* Request 1
Present the entries starting at the line containing "Task: Open three-dot menu for AfterSell row" and ending at the line containing "pos(553,46)" as a Markdown table with the columns Row and Entry line, numbering each row and omitting any blank lines.

* Excerpted passage
· · ·

The Sweeny Gasification project was proposed by ConocoPhillips and was to be located in Sweeny, Texas. The project envisioned capturing CO2 in a 683-megawatt integrated gasification combined cycle petroleum coke-based power plant adjacent to an already existing refinery in Sweeny. The plan was to inject captured CO2 into adjacent deep saline aquifers and/or for EOR activities. In 2012, the project was discontinued for financial reasons. The US-DOE awarded US$ 3 million to the project.

Wolverine CCS project (cancelled)

Wolverine Power Supply Cooperative Inc. proposed a large-scale CCS demonstration project. CO2 capture using an amine-based CO2 capture system from Hitachi was to be carried out at the Clean Energy Venture power plant in Rogers City, Michigan, which is owned and operated by Wolverine. The captured CO2 was to be compressed and transported 54 kilometres for EOR in the state of Michigan. Core Energy was to be responsible for the construction and operation of the 54 kilometres CO2 pipeline and the EOR component of the project. There is no indication that the project continued after completion of project definition Phase 1. Plans for the CCS project were cancelled in ~2010 and plans to build the Wolverine Clean Energy Venture plant were halted in 2013. The US-DOE awarded US$ 2.7 million to the project.

University of Utah CCS project (cancelled)

· · ·

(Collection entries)
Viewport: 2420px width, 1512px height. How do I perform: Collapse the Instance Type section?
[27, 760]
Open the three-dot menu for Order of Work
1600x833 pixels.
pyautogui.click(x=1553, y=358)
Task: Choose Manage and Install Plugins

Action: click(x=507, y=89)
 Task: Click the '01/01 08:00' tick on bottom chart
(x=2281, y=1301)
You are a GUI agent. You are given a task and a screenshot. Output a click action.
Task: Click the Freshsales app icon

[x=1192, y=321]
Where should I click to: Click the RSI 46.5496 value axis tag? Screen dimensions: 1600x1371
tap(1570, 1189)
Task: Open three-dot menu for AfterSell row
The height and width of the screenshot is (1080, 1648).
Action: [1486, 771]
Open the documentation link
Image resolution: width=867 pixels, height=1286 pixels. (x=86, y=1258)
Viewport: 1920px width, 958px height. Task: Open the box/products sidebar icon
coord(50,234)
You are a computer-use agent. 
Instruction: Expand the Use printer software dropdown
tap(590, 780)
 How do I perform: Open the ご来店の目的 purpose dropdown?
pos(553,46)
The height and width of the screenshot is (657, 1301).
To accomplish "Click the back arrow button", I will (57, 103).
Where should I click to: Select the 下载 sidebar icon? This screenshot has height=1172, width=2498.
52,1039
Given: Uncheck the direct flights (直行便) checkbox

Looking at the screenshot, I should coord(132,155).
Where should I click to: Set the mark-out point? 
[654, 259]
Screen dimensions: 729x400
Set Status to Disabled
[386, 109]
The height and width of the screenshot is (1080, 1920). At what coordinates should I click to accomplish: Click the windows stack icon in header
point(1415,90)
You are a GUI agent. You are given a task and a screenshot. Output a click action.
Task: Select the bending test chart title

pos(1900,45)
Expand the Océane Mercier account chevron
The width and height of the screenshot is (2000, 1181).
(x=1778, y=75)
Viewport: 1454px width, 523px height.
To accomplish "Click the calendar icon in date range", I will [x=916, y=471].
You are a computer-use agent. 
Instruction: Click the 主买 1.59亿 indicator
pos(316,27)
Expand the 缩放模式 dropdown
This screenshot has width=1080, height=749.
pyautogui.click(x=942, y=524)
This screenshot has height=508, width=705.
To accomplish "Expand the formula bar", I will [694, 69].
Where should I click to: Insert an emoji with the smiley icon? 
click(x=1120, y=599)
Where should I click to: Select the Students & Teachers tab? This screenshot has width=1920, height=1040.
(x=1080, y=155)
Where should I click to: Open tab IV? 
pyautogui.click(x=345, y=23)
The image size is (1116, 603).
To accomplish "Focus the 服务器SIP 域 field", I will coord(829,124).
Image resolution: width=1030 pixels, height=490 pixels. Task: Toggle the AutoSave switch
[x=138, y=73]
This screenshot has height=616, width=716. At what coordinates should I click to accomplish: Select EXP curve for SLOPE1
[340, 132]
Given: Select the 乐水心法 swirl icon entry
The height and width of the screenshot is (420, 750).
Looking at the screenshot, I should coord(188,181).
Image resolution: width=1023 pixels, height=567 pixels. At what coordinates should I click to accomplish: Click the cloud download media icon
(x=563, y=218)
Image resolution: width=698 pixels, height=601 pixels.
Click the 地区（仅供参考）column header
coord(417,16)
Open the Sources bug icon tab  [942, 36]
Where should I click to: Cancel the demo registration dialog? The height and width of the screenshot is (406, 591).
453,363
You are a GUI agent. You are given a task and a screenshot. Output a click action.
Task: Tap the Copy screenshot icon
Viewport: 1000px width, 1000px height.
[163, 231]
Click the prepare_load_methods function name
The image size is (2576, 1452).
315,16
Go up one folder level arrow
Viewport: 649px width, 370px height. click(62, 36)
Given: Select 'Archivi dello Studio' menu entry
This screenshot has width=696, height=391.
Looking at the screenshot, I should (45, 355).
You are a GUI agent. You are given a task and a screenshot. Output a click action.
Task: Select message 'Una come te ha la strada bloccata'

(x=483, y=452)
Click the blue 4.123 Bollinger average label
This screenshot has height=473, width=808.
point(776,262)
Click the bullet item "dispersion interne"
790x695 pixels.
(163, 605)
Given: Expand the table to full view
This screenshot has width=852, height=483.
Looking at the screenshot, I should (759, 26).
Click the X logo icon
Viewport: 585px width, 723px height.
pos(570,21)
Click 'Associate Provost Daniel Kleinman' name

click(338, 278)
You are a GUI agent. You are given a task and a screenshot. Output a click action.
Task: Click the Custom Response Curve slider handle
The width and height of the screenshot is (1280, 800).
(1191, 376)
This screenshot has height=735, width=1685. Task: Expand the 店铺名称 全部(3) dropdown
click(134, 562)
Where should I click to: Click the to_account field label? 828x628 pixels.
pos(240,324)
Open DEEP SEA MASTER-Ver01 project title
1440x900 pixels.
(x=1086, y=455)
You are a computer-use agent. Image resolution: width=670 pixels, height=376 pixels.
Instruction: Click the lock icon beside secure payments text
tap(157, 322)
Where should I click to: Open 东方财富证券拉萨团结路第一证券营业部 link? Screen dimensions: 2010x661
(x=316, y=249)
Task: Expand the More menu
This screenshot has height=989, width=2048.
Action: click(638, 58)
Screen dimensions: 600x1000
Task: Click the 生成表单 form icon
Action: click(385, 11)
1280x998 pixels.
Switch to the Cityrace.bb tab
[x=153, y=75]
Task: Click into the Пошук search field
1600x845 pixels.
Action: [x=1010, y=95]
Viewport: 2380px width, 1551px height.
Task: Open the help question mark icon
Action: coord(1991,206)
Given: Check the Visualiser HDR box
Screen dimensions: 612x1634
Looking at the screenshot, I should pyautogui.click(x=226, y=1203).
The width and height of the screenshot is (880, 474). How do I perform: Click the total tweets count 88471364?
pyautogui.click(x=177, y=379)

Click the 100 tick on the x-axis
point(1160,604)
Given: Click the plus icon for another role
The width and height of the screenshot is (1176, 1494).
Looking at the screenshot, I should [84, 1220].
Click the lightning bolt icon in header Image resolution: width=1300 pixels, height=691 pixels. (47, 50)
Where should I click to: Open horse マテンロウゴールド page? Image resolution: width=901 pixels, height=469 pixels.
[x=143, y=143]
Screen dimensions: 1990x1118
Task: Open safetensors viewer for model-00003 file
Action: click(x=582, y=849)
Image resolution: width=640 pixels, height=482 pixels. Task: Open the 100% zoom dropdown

· · ·

* Request 2
Extract the full passage on carbon capture projects, reproducing every word unchanged.

* Worked solution 1
| Row | Entry line |
|---|---|
| 1 | Task: Open three-dot menu for AfterSell row |
| 2 | The height and width of the screenshot is (1080, 1648). |
| 3 | Action: [1486, 771] |
| 4 | Open the documentation link |
| 5 | Image resolution: width=867 pixels, height=1286 pixels. (x=86, y=1258) |
| 6 | Viewport: 1920px width, 958px height. Task: Open the box/products sidebar icon |
| 7 | coord(50,234) |
| 8 | You are a computer-use agent.  |
| 9 | Instruction: Expand the Use printer software dropdown |
| 10 | tap(590, 780) |
| 11 |  How do I perform: Open the ご来店の目的 purpose dropdown? |
| 12 | pos(553,46) |

* Worked solution 2
The Sweeny Gasification project was proposed by ConocoPhillips and was to be located in Sweeny, Texas. The project envisioned capturing CO2 in a 683-megawatt integrated gasification combined cycle petroleum coke-based power plant adjacent to an already existing refinery in Sweeny. The plan was to inject captured CO2 into adjacent deep saline aquifers and/or for EOR activities. In 2012, the project was discontinued for financial reasons. The US-DOE awarded US$ 3 million to the project.

Wolverine CCS project (cancelled)

Wolverine Power Supply Cooperative Inc. proposed a large-scale CCS demonstration project. CO2 capture using an amine-based CO2 capture system from Hitachi was to be carried out at the Clean Energy Venture power plant in Rogers City, Michigan, which is owned and operated by Wolverine. The captured CO2 was to be compressed and transported 54 kilometres for EOR in the state of Michigan. Core Energy was to be responsible for the construction and operation of the 54 kilometres CO2 pipeline and the EOR component of the project. There is no indication that the project continued after completion of project definition Phase 1. Plans for the CCS project were cancelled in ~2010 and plans to build the Wolverine Clean Energy Venture plant were halted in 2013. The US-DOE awarded US$ 2.7 million to the project.

University of Utah CCS project (cancelled)